Nvidia’s GeForce global PR director Ben Berraondo said the issue impacts less than 0.5 per cent of the affected GPUs, with one fewer ROP (Raster Operation Pipeline) than specified.
He assured that the average graphical performance impact is only around four per cent, with no effect on AI or compute workloads. The issue has since been corrected in production, and impacted customers can contact their board manufacturer for a replacement.
According to the company, affected users will be eligible for a replacement.
While the number of faulty GPUs is relatively small, this is yet another problem added to Nvidia’s growing list of headaches with its latest high-end graphics cards.

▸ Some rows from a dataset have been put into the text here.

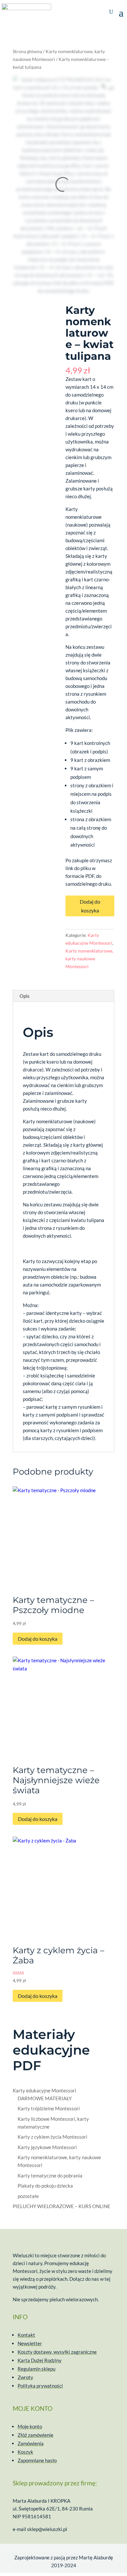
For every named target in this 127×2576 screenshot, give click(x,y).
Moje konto (30, 2426)
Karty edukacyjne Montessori (44, 2090)
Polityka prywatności (40, 2386)
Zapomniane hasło (37, 2460)
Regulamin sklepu (36, 2369)
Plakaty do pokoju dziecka (45, 2186)
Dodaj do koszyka (90, 905)
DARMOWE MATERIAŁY (45, 2098)
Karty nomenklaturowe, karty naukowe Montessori (89, 958)
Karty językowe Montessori (47, 2147)
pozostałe (28, 2196)
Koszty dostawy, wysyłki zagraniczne (57, 2352)
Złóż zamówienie (35, 2435)
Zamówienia (31, 2443)
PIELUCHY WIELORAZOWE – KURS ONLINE (61, 2206)
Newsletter (30, 2343)
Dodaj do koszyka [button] (37, 1639)
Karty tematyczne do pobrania (50, 2175)
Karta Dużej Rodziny (40, 2360)
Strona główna (27, 51)
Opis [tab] (25, 996)
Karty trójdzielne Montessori (49, 2108)
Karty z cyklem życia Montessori (52, 2137)
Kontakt (26, 2335)
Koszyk (25, 2452)
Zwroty (25, 2377)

The launch has already been plagued by driver issues, including ongoing blackscreen problems that Nvidia is still investigating. There have also been reports of melting power connectors.
The flaw was not limited to a single manufacturer. Reports of missing ROPs have surfaced from multiple board partners, including Zotac, MSI, Gigabyte, and Manli, as well as an Nvidia Founders Edition card.
Users who suspect their card might be affected can check using GPU-Z to verify whether it displays the correct 176 ROPs. If fewer are shown, a replacement is likely necessary.
Update: Nvidia's Ben Berraondo, GeForce Global PR Director, has confirmed that some GeForce RTX 5080 GPUs are also affected by the same issue that has plagued the RTX 5090, RTX 5090D and RTX 5070 Ti graphics cards. The GeForce RTX 5080 came with 104 instead of 112 ROPs.
Upon further investigation, we've identified that an early production build of GeForce RTX 5080 GPUs were also affected by the same issue. Affected consumers can contact the board manufacturer for a replacement.